Where did you see self hosting is a pro feature? My bad if the website gives that impression. It will be free, the whole codebase is MIT licensed.

For all the extra bells and whistles, it’s mainly for people who are doing community support at scale who need it which would be paid customers - I do sort of need a way to support myself so I can buy groceries. The core of the product that matter is free and working well for indexing content so now the focus is “what else can we do to improve community support as a whole?”

As for self hosting, if you submit a PR for supporting it I’d be happy to get that merged but it’s not really a priority at the moment. The codebase is setup to be pretty easy to make a self hosted version though.


Haha, that's fair. I'll consider trying to set it up myself and see how it goes.

I got the idea that it was a pro feature out of the roadmap list on the website, where it's listed as "coming soon", and "pro" is only mentioned when you click on the waitlist join link. If it means custom domains, it might be better off being listed as "custom domains" or something similar. That's how it's called on google apps and such. It also doesn't help that the roadmap on the website doesn't match the one on the github page, I thought the roadmap features on the github page might be pro features as well.

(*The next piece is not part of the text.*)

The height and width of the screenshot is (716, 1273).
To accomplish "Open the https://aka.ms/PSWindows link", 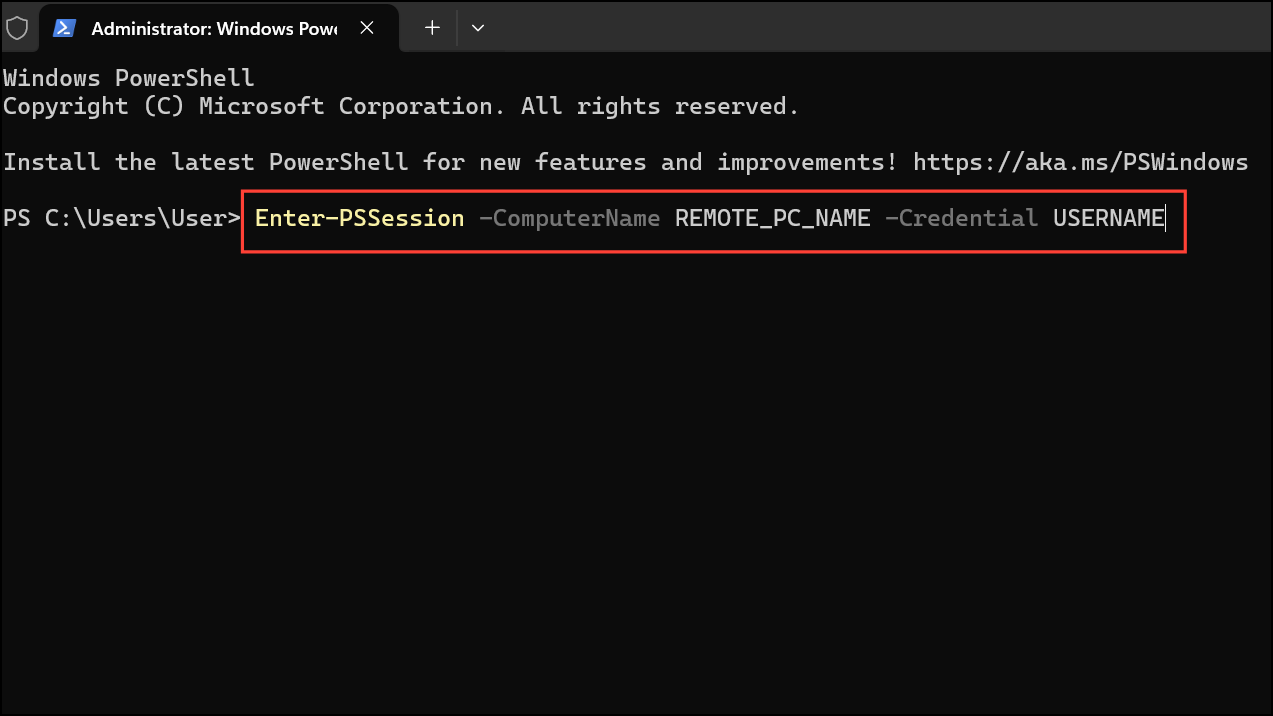I will [1080, 162].
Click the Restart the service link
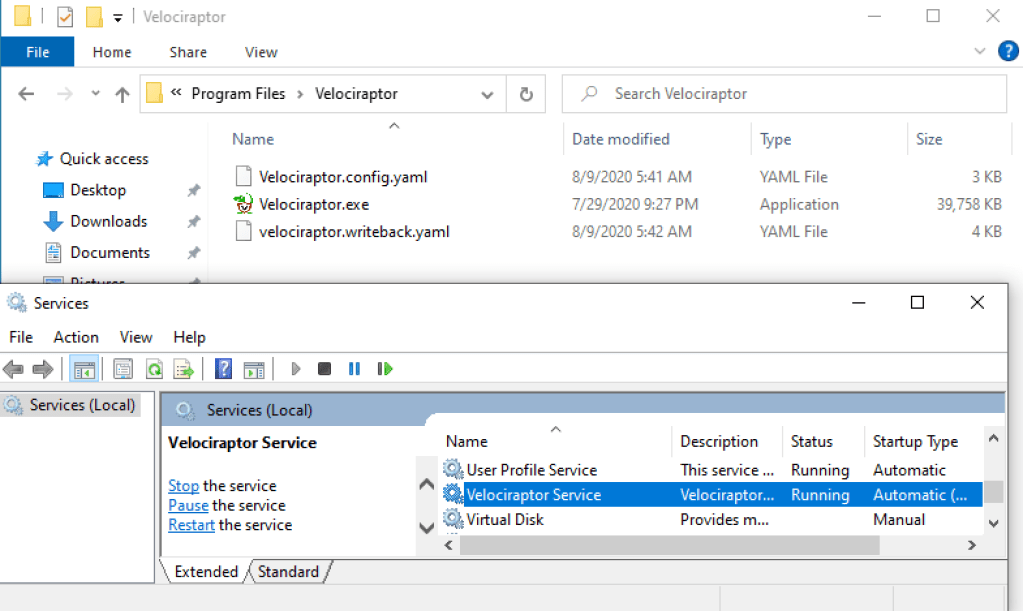The image size is (1023, 611). (x=191, y=525)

Ah I see how that’s confusing, sorry about that! I’ll update it in both places to make that clearer


Cool idea, There have been cases where I had to create a burner account just to access a Discord community and its walled content.


Soon discord will pull a reddit and shutdown your app.

Good luck!


If this takes off you may very well get a letter from Stack Overflow lawyers over the name. It's your choice if you want to take that risk, but just FYI.

(And to be honest, I think they would be justified too; I initially assumed it was related to Stack Overflow based on the title. but turns out it's not – this is the sort of confusion trademarks are intended to protect).


Under their own guidelines it's fine https://stackoverflow.com/legal/trademark-guidance

> Do name your application with something unique. Including one of the terms, "Stack" or "Exchange" or "Overflow" in your product name is generally okay.

It's a different enough product that I feel comfortable with it - Stack Overflow is only for programming while Answer Overflow is for all topics. Along with that Overflow is a pretty generic word and if you wanted to get super technical with it, the context I'm using the word in is "I have so many answers they're overflowing" while theirs is a reference to a programming term.

We'll see and I'm not a lawyer but given that their trademark guidelines allow it, I feel comfortable


That part specifically refers to things built on the Stack Overflow API. And "generally okay" is of course hardly a guarantee. "Overflow" as a word is fine, obviously, but it does sit in the same "get answers" space – I can name my restaurant "Best Apple", but I'll have more problems if I named some piece of electronics "Best Apple".

It's your site, you can do what you want with it and you're free to ignore my comment – that's fine! But personally, I wouldn't have named it Answer Overflow.


Ehhh according to their guidance the use of the word “overflow” seems supported.

https://stackoverflow.com/legal/trademark-guidance


Good on you (and everyone) for releasing it as Free Software. Just the target is unfortunate.


It would be useful if clicking an image opened it in an imagebox or expanded it inline.


Um, why Google? So your indexes can be polluted with their shitty advertising? Why not expose your index as a service? I mean really, WTF not?


As much as I like this project. Discord is as absolute disaster. The only reason communities move there is because it's free.


Slack just lets everyone do it.


Telegram need that too


nice, there is a lot of good stuff on discord!


I'm sure Discord and their communities are absolutely ecstatic about opening up the doors to openAI and others to scrape their collective work for the latest LLM.

Walled gardens are going to get a whole lot stricter.